Given problem 1:
Copy the records below exactly, beginning at the line that contains "Skip to content Element type: text (384, 179)" and continuing through the end of the records.

Selected excerpt:
■ ■ ■ ■ ■

The true meaning of European union  

by John Newcomb, BMF Chief Executive
30 May 2018

John NewcombLast month I was honoured to be nominated for the position of President of Ufemat – the European Association of National Builders Merchants Associations and Manufacturers.  I will be taking over this role in October, the same month that the withdrawal treaty governing the UK’s departure from the EU is due to be finalised.  

There is more than a little irony in the timing as Ufemat’s 60-year history is bound up with that of the EU.  Anticipating new regulations that could affect their business following the Treaty of Rome, national merchant trade bodies from the original six members of the European Economic Community came together to form Ufemat as a lobby group to promote their interests.  Today it represents 19 national trade bodies as well as some of Europe’s largest building materials manufacturers and is respected by European legislators for its representation of building materials supply throughout Europe.  

Trading post Brexit  

Whatever Brexit brings, it is more important than ever for the BMF to have a voice in Europe.  At least 20% of our building materials are imported from Europe, many of our members are part of European-owned businesses and the BMF’s Irish members will still be operating as part of the EU.  And, of course, the UK also exports products to Europe.  We are well and truly meshed together. A great many products will continue to cross our borders and, needless to say, our European colleagues share our concerns as to what will replace the current customs union.  

The impact of Brexit will be high on the agenda at Ufemat’s annual conference in Lisbon in October, where John Sinfield, MD of Knauf Insulation, will present a materials producer’s view.  The BMF has taken a small group of UK merchants to the last two annual conferences.  With Brexit to the fore this year, we anticipate larger numbers from the UK attending and it is a great opportunity to speak with their opposite numbers around Europe.

■ ■ ■ ■ ■

Entries supplied:
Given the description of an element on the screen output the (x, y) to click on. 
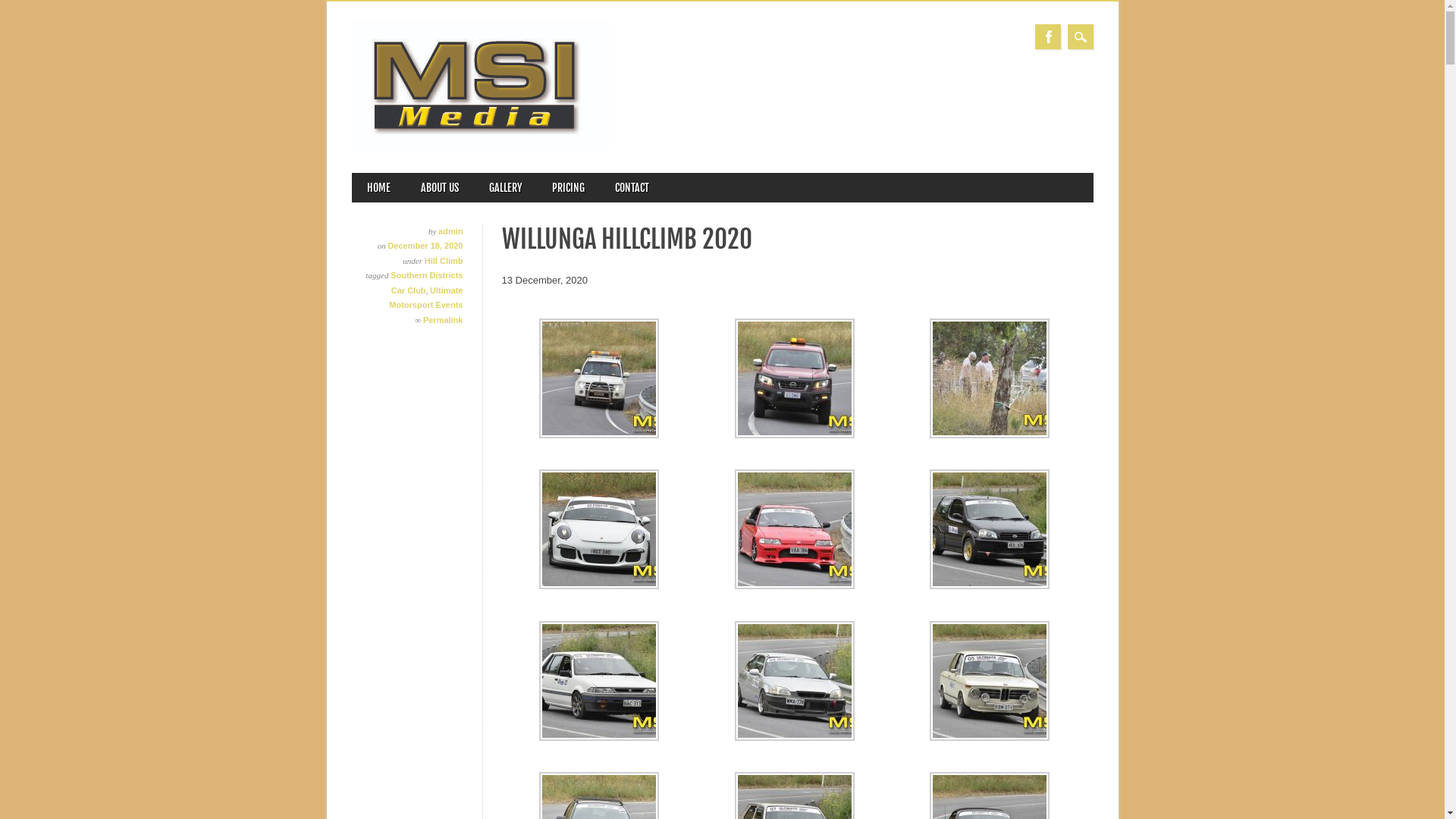
Skip to content Element type: text (384, 179)
PRICING Element type: text (567, 187)
CONTACT Element type: text (631, 187)
December 18, 2020 Element type: text (424, 245)
Southern Districts Car Club Element type: text (426, 282)
HOME Element type: text (378, 187)
MSI Media Element type: hover (480, 145)
Hill Climb Element type: text (443, 260)
GALLERY Element type: text (504, 187)
Permalink Element type: text (443, 319)
admin Element type: text (450, 230)
Facebook Element type: text (1047, 36)
Ultimate Motorsport Events Element type: text (425, 297)
ABOUT US Element type: text (438, 187)
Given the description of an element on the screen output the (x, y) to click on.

■ ■ ■ ■ ■

Given problem 2:
Repeat the whole article above on European union word for word.

Response 1:
Skip to content Element type: text (384, 179)
PRICING Element type: text (567, 187)
CONTACT Element type: text (631, 187)
December 18, 2020 Element type: text (424, 245)
Southern Districts Car Club Element type: text (426, 282)
HOME Element type: text (378, 187)
MSI Media Element type: hover (480, 145)
Hill Climb Element type: text (443, 260)
GALLERY Element type: text (504, 187)
Permalink Element type: text (443, 319)
admin Element type: text (450, 230)
Facebook Element type: text (1047, 36)
Ultimate Motorsport Events Element type: text (425, 297)
ABOUT US Element type: text (438, 187)
Given the description of an element on the screen output the (x, y) to click on.

Response 2:
The true meaning of European union  

by John Newcomb, BMF Chief Executive
30 May 2018

John NewcombLast month I was honoured to be nominated for the position of President of Ufemat – the European Association of National Builders Merchants Associations and Manufacturers.  I will be taking over this role in October, the same month that the withdrawal treaty governing the UK’s departure from the EU is due to be finalised.  

There is more than a little irony in the timing as Ufemat’s 60-year history is bound up with that of the EU.  Anticipating new regulations that could affect their business following the Treaty of Rome, national merchant trade bodies from the original six members of the European Economic Community came together to form Ufemat as a lobby group to promote their interests.  Today it represents 19 national trade bodies as well as some of Europe’s largest building materials manufacturers and is respected by European legislators for its representation of building materials supply throughout Europe.  

Trading post Brexit  

Whatever Brexit brings, it is more important than ever for the BMF to have a voice in Europe.  At least 20% of our building materials are imported from Europe, many of our members are part of European-owned businesses and the BMF’s Irish members will still be operating as part of the EU.  And, of course, the UK also exports products to Europe.  We are well and truly meshed together. A great many products will continue to cross our borders and, needless to say, our European colleagues share our concerns as to what will replace the current customs union.  

The impact of Brexit will be high on the agenda at Ufemat’s annual conference in Lisbon in October, where John Sinfield, MD of Knauf Insulation, will present a materials producer’s view.  The BMF has taken a small group of UK merchants to the last two annual conferences.  With Brexit to the fore this year, we anticipate larger numbers from the UK attending and it is a great opportunity to speak with their opposite numbers around Europe.